What Can I Find in the Moment That Sleep Didn’t Come?

“What am I looking for in this moment, my daughter in my arms?” Yes. Sometimes the answer is “sleep”. Just sleep. I want to be alone in the quiet. To do the things that I need to do before she wakes again.

“Am I finding it?” Sometimes yes. And sometimes no.

“What else can I find in this moment?” Sometimes that is the question that saves me.

Sleep will come eventually. She will be a preschooler, a gradeschooler, a teenager, an adult.. I will sit beside her as she learns to write, to draw, to create. I will sit beside her as she does her homework. I will sit beside her as she talks about boyfriends or girlfriends and heartbreak and hopes for her future. She will be sleeping then.

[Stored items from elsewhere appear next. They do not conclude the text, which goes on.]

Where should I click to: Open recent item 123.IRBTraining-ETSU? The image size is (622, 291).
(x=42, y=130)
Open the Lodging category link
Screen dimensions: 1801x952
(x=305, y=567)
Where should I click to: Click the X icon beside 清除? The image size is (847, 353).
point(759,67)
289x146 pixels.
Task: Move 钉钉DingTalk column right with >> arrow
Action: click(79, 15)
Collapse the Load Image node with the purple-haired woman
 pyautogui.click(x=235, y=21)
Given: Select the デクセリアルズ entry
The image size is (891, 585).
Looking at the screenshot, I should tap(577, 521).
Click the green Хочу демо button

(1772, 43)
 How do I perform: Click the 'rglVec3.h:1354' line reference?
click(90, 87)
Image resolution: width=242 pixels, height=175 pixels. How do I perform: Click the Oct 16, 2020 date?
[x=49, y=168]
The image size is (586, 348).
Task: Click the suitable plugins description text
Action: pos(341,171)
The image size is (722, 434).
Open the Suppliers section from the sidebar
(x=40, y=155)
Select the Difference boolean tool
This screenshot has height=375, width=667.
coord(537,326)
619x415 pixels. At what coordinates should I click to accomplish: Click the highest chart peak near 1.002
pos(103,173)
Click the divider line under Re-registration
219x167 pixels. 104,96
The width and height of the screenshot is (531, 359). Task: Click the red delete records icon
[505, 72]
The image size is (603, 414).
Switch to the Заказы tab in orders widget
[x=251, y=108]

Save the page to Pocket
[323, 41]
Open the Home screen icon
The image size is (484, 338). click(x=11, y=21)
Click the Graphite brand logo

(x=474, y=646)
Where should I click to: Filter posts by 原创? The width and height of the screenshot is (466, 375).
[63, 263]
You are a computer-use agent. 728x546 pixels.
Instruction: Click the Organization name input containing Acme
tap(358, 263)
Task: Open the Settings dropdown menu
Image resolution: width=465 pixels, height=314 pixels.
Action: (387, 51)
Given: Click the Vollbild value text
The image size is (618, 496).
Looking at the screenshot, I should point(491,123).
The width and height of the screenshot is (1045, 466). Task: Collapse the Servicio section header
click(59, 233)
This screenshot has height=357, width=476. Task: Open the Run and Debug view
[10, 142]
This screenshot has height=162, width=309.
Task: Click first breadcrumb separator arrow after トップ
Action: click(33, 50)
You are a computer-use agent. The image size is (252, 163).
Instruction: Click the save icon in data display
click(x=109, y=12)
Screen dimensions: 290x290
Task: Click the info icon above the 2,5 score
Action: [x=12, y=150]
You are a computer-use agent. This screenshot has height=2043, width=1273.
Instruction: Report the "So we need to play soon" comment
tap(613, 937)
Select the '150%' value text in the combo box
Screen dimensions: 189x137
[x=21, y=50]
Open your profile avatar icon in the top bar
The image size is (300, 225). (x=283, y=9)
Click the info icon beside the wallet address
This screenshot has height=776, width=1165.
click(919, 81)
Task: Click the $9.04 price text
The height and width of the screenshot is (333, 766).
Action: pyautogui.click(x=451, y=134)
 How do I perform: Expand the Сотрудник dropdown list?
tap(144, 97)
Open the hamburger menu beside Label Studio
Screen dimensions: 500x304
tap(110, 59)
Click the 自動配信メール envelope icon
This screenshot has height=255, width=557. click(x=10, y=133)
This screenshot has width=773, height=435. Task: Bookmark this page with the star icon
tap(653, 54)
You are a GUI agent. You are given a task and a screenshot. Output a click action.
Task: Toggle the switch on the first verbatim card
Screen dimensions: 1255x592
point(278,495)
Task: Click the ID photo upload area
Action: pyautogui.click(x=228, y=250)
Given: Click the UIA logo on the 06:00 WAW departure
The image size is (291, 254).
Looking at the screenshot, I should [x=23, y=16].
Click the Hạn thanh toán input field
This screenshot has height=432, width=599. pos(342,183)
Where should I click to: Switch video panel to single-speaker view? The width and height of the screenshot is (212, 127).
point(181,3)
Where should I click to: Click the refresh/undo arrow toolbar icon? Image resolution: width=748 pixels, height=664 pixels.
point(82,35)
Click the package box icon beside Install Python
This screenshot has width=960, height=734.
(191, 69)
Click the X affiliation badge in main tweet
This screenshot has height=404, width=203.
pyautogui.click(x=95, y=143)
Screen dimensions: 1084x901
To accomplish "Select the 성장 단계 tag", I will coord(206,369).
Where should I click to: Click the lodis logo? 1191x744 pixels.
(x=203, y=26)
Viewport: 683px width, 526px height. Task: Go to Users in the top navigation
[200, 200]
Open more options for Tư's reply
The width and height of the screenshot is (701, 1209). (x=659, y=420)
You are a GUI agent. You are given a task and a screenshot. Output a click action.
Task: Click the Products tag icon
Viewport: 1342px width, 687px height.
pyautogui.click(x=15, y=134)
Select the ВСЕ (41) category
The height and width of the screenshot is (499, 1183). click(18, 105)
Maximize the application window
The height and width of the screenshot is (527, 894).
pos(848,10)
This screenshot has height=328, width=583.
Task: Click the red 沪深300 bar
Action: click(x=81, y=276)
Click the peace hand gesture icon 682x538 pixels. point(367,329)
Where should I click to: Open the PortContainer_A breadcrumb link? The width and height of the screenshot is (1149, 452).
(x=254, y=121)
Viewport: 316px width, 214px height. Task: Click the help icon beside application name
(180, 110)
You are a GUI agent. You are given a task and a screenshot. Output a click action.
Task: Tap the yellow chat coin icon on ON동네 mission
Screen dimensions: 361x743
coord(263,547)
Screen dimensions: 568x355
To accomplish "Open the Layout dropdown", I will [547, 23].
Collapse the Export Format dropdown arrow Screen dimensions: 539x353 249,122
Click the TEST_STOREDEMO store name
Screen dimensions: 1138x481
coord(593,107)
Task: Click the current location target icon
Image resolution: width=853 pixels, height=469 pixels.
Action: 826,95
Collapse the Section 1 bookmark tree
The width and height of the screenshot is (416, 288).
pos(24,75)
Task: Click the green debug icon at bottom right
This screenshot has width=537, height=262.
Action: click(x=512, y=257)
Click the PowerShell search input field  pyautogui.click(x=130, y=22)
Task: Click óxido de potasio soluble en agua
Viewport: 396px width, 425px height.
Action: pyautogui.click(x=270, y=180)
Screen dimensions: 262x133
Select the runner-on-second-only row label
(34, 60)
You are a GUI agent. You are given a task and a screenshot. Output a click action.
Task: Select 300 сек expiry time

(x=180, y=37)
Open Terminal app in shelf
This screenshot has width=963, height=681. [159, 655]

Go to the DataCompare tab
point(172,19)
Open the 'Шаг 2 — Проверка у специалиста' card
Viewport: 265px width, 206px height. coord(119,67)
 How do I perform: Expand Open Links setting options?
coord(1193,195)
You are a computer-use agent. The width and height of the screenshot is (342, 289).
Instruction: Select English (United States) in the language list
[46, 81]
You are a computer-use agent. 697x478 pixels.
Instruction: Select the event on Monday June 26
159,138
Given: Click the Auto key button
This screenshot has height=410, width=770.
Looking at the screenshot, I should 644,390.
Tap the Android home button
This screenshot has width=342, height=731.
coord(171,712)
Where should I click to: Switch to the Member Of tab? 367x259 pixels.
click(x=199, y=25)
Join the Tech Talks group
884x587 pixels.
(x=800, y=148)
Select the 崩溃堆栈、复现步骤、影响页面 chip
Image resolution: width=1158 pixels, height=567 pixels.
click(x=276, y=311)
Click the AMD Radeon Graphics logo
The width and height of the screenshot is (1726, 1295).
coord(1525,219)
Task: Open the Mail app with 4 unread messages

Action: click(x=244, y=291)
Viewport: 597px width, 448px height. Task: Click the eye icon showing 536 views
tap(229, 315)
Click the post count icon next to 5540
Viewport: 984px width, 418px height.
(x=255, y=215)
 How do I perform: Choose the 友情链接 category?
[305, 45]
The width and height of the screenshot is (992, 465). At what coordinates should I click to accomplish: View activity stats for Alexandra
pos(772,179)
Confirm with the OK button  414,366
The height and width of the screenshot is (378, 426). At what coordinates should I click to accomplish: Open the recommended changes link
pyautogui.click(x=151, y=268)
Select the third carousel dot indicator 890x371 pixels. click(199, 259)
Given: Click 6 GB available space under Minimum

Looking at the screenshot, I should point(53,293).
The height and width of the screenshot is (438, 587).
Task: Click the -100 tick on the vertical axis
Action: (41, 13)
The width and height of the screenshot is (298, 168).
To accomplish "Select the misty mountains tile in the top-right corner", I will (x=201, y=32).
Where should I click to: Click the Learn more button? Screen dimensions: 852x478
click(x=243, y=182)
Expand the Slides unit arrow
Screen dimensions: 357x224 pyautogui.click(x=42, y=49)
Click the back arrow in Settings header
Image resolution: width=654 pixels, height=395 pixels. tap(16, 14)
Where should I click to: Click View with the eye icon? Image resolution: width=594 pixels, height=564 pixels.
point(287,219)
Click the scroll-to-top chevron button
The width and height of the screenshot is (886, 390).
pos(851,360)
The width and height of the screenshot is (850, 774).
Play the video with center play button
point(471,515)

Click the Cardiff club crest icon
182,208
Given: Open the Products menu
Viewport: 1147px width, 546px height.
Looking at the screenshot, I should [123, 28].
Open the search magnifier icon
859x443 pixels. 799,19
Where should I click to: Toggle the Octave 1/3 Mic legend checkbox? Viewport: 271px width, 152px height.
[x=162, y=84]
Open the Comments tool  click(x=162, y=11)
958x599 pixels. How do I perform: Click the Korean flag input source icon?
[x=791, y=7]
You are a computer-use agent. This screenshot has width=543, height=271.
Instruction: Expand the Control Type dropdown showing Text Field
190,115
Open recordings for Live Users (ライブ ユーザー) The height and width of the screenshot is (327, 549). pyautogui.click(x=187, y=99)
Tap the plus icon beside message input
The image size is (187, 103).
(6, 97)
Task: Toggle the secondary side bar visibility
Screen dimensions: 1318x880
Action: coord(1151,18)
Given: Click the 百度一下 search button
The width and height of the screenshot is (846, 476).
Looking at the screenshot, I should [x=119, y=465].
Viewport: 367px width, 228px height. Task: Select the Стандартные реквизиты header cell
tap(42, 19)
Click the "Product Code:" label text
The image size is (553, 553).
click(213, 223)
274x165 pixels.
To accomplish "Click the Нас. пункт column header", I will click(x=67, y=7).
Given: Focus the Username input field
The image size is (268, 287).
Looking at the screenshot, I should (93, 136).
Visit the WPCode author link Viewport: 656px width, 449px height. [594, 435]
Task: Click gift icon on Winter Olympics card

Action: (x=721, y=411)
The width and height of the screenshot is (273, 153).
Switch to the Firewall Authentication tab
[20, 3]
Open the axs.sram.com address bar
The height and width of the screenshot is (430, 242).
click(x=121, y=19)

So what now? What can I find in this moment when that sleep isn’t coming anytime soon? When she is small and dimpled with only eight teeth?

Surely there is something in this moment to breathe in. Of course there is. There’s my pigtailed kicky-footed daughter here in this moment that we can never live again.

Hello little one. Hello little fingers that dimple at the backs of your hands. Hello little toes that barely find room for themselves on your little baby feet. Hello whispy flyaway pigtails. Hello deep blue eyes that search mine and that light up with a spark when you see that you have one hundred percent of my attention. Hello slobbery kisses and head-bonking hugs.

This wasn’t what I was looking for, but I found it in this moment where sleep didn’t come.

We laugh. We snuggle. I tell her that she is beautiful and strong and funny looking and sweet and marvelous and that I am happy to be spending this time with her.

Then when she starts rubbing her eyes I whisper softly that she is tired and that it’s time to sleep. She whines at the thought but then lays her head against my collarbone and drifts off slowly.

That was what she was looking for in that moment, and now that the moment has passed she succumbs peacefully to the sleep that her little body needs.

And I have what I was looking for, too. Just a little bit later and with precious moments that I would have otherwise missed.

One thought on “What Can I Find in the Moment That Sleep Didn’t Come?

  1. Yes! How is it that I spend most of my time loving my toddler and then, sometimes, when sleep doesn’t come, my feelings go a little crazy? This post represents something I sometimes remember to do: just keep loving him! I’ll try to remember more often when sleep isn’t coming… Thanks!